__FRAGMENTO PROPORCIONADO__:
————

Por calles empedradas de forma harto tosca y en fuerte pendiente, sube Ulises observando a derecha e izquierda casas de empaque como la Casa Kuyumdzhiogh, sede del museo Etnográfico, un caserón con fachada pintada de negro, una especie de contrasentido en un país en donde el sol no luce de forma excesiva, la Casa Nedkovich, la Casa Georgiadi, la Casa Hidliyan, la Casa Ritora, casi todas del siglo XVIII y XIX, y la Casa Lamartine en donde se alojó el poeta y viajero francés a su paso por Bulgaria, hoy museo y sede de los escritores búlgaros, cerrada a cal y canto y con aspecto de abandono. En el exterior de la casa de Lamartine hay una placa de homenaje que recoge palabras de elogio de François Miterrand hacia su compatriota cuando visitó la ciudad.
Observa con cierta perplejidad Ulises, que camina por ese resbaladizo empedrado bajo una fina lluvia y cielo gris, que todas esas casas antiguas, algunas de las cuales permiten el acceso de intrusos en sus jardines, tienen sus fachadas pintadas en colores oscuros (negro, ocre, verde apagado), una austeridad que suavizan las cenefas pintadas en blanco, y que sus balconadas cubiertas se aguantan sobre vigas de madera que se clavan directamente en las paredes de las construcciones.
Reina en esa zona antigua, sin tiendas y con algún restaurante cerrado, una cierta decadencia, pero todavía no ha descubierto Ulises el monumento más emblemático de la antigua ciudad romana que casi corona esa colina: el anfiteatro romano, tan bien conservado como el de Mérida, está en la calle Tsar Ivaylo. Espectacular y grandioso, destacan los dos niveles con las estilizadas columnas del sacaenae fons tras el proscenio y el graderío de mármol alrededor de la orquesta. Y, como sucede en el estadio de abajo, un par de bares han situado sus terrazas junto al monumento para que sus clientes disfruten de tan espectacular vista.
Aun callejea más Ulises hasta que tropieza con un bar con vistas casi en la cima de la colina en la misma calle en donde hay una farmacia antigua que es un museo de la medicina. Se sienta y pide al muchacho que atiende las mesas una cerveza y una copiosa ración de queso frito con mermelada de frambuesa. Empieza a acostumbrarse al amargor de la cerveza búlgara Zagorka. Puede que termine gustándole.
Cuando desciende hacia el centro, pasa por delante del museo restaurante que los derviches giróvagos tienen en Plovdiv, un edificio enorme y ampuloso con ventanas cegadas con celosías, e imagina Ulises a los danzantes sufís turcos llegando al éxtasis en sus giros sobre sí mismos mientras a los comensales la comida les da vueltas en sus estómagos.
Regresa al hotel cuando anochece, después de haber dado unos pasos por una galería comercial que le recuerda la Avenida de la Luz de Barcelona de antaño, cuando ese centro comercial tenía un aire sórdido además de cutre, y se pregunta qué extraña fascinación debe ejercer el pintor Salvador Dalí a las gentes de Plovdiv ya que ve fotos de él y reproducciones de sus cuadros por todas partes, y en su hotel, en el salón de desayunos que lleva su nombre, están los famosos sofás de Mae West en forma de gruesos labios rojos femeninos, hay relojes blandos pintados en las paredes y las fotos de Ávida Dólar cuelgan de las paredes. Un misterio surrealista esta Plovdiv que rinde culto al pintor del Ampurdán.

————

__FILAS MOSTRADAS__:
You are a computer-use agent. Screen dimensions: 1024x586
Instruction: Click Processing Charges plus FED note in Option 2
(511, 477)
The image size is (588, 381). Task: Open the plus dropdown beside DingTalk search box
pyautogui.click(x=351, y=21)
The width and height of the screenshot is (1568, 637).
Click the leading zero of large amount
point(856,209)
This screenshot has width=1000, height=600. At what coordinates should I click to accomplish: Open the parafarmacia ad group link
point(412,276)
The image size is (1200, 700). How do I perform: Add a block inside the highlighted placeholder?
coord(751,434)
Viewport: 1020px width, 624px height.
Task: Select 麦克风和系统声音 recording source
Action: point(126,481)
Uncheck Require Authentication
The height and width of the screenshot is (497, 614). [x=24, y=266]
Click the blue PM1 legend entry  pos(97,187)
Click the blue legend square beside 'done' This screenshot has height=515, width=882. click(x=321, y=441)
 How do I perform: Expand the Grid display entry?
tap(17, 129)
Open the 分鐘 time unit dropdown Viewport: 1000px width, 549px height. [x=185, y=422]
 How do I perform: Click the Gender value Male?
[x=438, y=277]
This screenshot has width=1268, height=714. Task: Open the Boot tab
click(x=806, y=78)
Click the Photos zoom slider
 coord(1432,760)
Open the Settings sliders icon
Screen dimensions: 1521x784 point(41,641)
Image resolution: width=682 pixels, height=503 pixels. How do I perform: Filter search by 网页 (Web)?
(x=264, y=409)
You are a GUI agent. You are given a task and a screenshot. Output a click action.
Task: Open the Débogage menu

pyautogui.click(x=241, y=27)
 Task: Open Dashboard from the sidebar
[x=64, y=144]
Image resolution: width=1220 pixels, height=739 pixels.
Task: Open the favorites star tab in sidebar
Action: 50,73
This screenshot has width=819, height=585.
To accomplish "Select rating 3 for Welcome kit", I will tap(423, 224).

————

__OBJETIVO DEL EJERCICIO__: Convierte en una lista breve el párrafo del relato sobre Plovdiv que empieza «Reina en esa zona antigua». Conserva sus datos principales.

__ESPACIO DE RESPUESTA__:
- La zona antigua, sin tiendas y con algún restaurante cerrado, tiene cierto aire de decadencia.
- Casi en la cima de la colina está el monumento más emblemático de la antigua ciudad romana: el anfiteatro romano, en la calle Tsar Ivaylo.
- Se conserva tan bien como el de Mérida.
- Destacan los dos niveles con las estilizadas columnas del sacaenae fons tras el proscenio y el graderío de mármol alrededor de la orquesta.
- Como en el estadio de abajo, un par de bares han puesto sus terrazas junto al monumento para que los clientes disfruten de la vista.